После рождения дочери Яков стал меньше пить, и иногда даже приходил домой, когда Маруся еще не спала. Ей казалось – еще чуть-чуть, и она сможет полюбить его. Еще немного – и все будет хорошо.
После Победы Якова направили отстраивать разрушенный бомбежками Ленинград. Ехали долго. На одном из полустанков Маруся с Ниной вышли за кипятком. По обе стороны от платформы, сколько хватало взгляда, были эшелоны. Товарные и пассажирские вагоны, битком набитые людьми, громоздились на путях до самого горизонта. Над ними дрожало в лучах заходящего солнца густое пыльное марево. С трудом пробираясь среди сидящих на платформе солдат с вещмешками, женщин с довоенными чемоданами и снующих вокруг детей, Маруся крепко держала Нину за руку, ругая себя, что не оставила ее в вагоне. Споткнувшись о чьи-то ноги, она оступилась и упала бы, если бы ее не подхватил шедший навстречу военный.
- Спасибо! – Маруся подняла глаза. В тот же миг ее сердце екнуло и остановилось.
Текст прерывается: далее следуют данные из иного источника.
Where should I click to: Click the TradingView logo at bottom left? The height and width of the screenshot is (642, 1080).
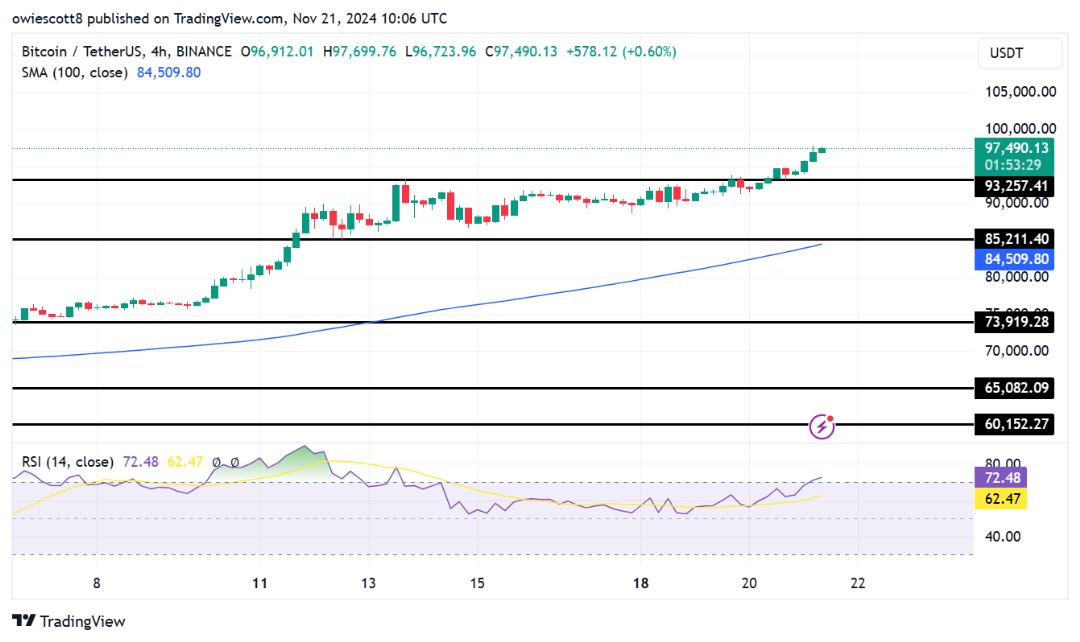pos(69,621)
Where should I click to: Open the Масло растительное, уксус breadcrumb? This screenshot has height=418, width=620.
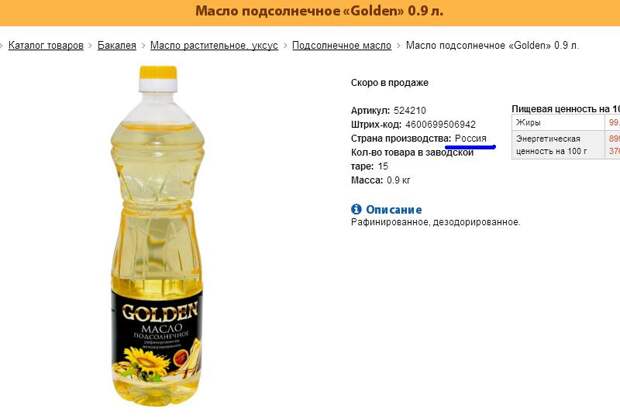[214, 46]
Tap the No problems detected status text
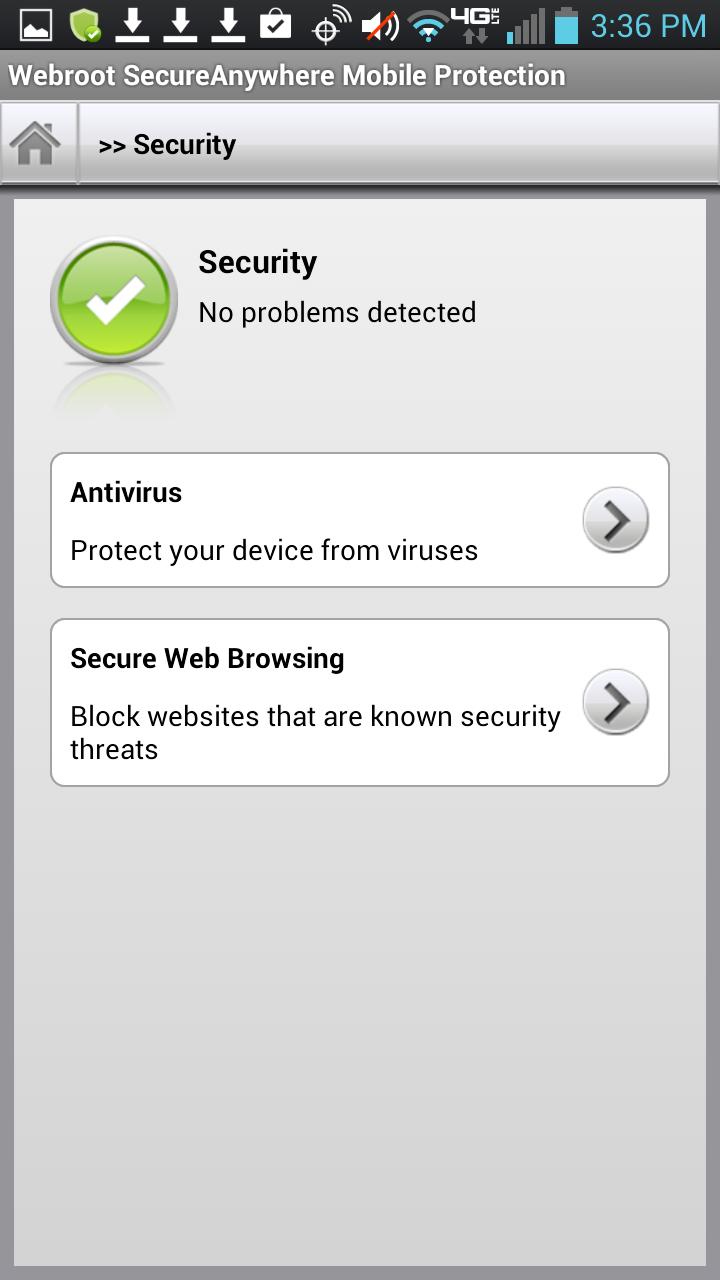 (337, 312)
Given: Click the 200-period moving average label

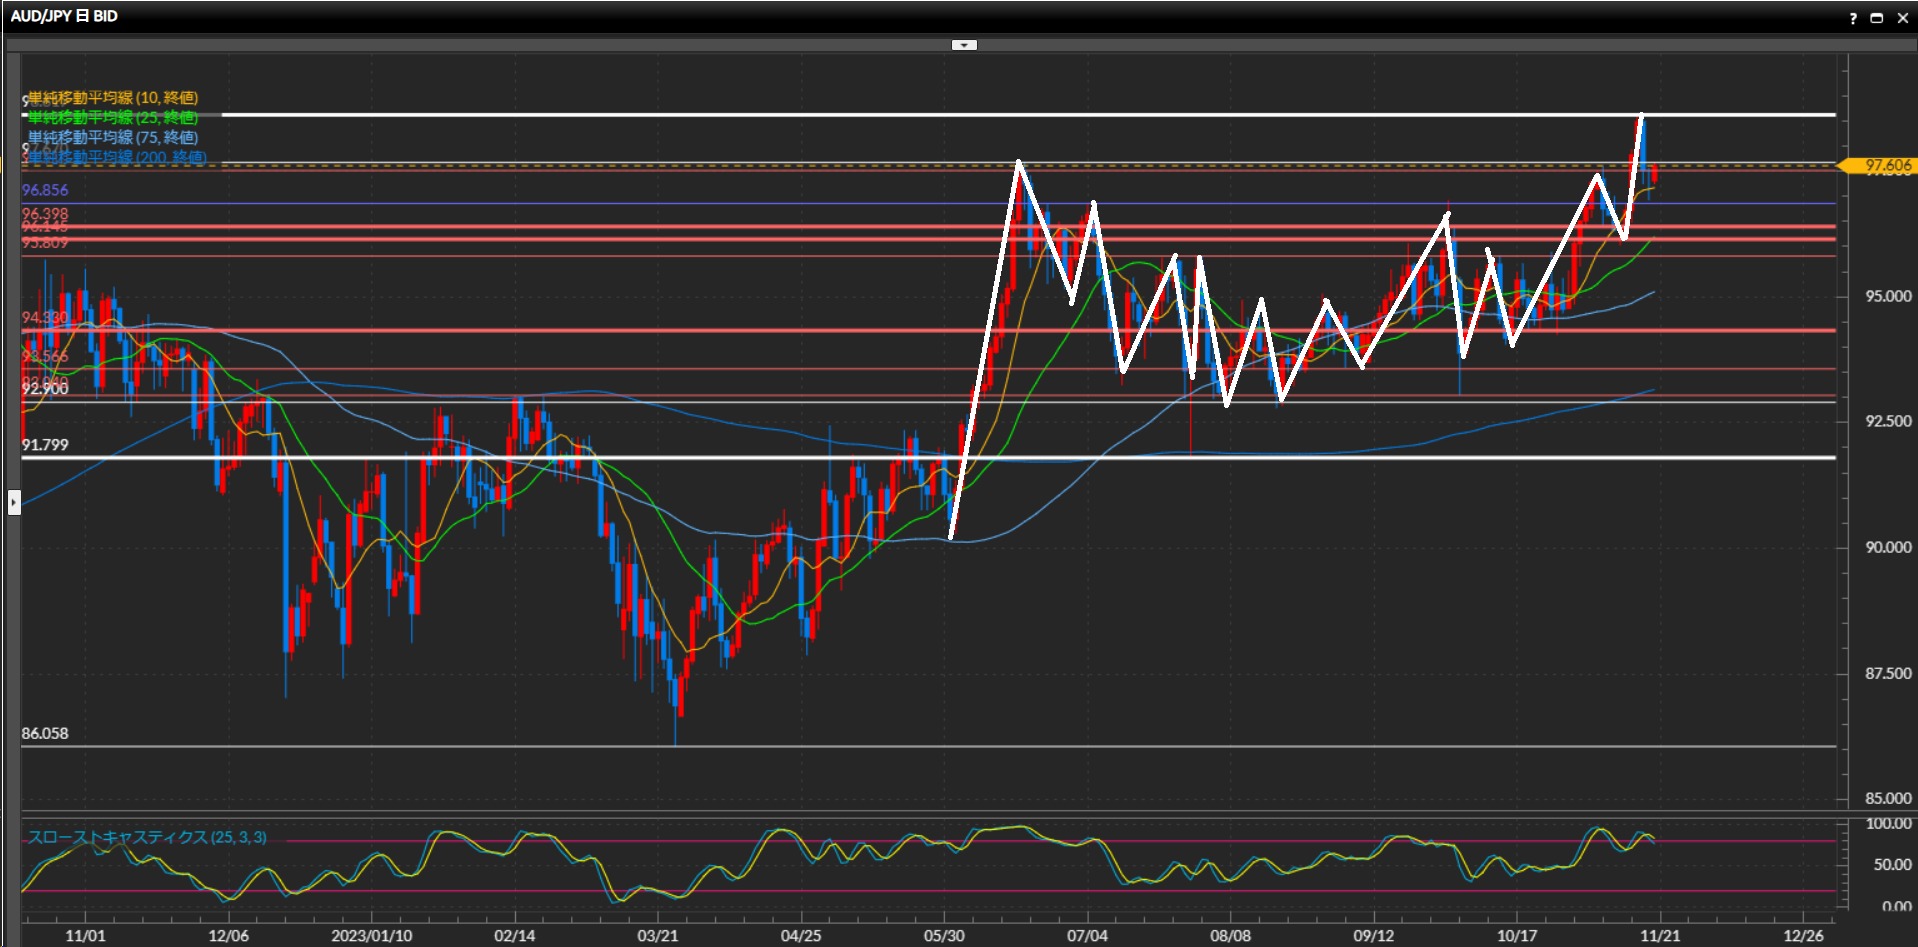Looking at the screenshot, I should (117, 157).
Воздух стал густым, вязким и горячим, как жидкое стекло.
- Маруся…
- Коленька! Я думала ты погиб!
На Николая смотрела повзрослевшая женщина с короткой кудрявой прической. В углах глаз притаились морщинки, но глаза были прежние, Марусины.
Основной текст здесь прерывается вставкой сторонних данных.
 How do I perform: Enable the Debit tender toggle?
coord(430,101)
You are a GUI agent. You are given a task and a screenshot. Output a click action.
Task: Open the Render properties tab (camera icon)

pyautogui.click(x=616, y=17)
- Да я и сам так думал… С того света вернулся, искал тебя везде. Маруся, это же чудо, что мы встретились! Поедем со мной, бери дочку и поедем!
Ноги стали ватными, а тело – таким легким, что еще чуть-чуть и поднимется над вагонами в пыльное небо. Они стояли и смотрели друг на друга, а Нина поглядывала исподлобья на незнакомого дядю, и вдруг дернула мать за юбку и закричала:
- Пойдем, нас папа ждет.
Ветер трепал Марусину косынку, а она стояла, кусая губы, и качала головой. Вспомнила, как Яков нес ее, беременную, по лестнице на руках, как плакал, увидев новорожденную дочь, как стонал по ночам, когда ему снова и снова снилось, как убивают его родителей.
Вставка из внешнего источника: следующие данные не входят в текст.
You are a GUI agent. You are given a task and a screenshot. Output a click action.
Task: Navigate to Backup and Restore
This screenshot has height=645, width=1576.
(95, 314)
- Нет… Не проси – не могу я…
- Неужели ты забыла меня?
- Не забыла. Никогда не забуду.
Маруся повернулась и медленно пошла вдоль вагонов. Пустой чайник бил ее по бедру, обтянутому стареньким платьем, а Нина дергала за руку и все говорила: «Мама, ты забыла! Мама, чай!» Маруся ничего не видела из-за слез, застилавших ей глаза. Они стояли сплошной пеленой, а потом полились по щекам неудержимым потоком. В этих слезах было все: и радость от того, что Коля живет на свете, и горечь безвозвратной потери, и жалость к себе, и робкая надежда на счастье.
Много их еще будет в ее жизни, этих слез, пока неумолимое течение времени не соединит их с мужем навсегда сильнее, чем любовь. Как два дерева - корнями, ветками, корой и сердцевиной стволов.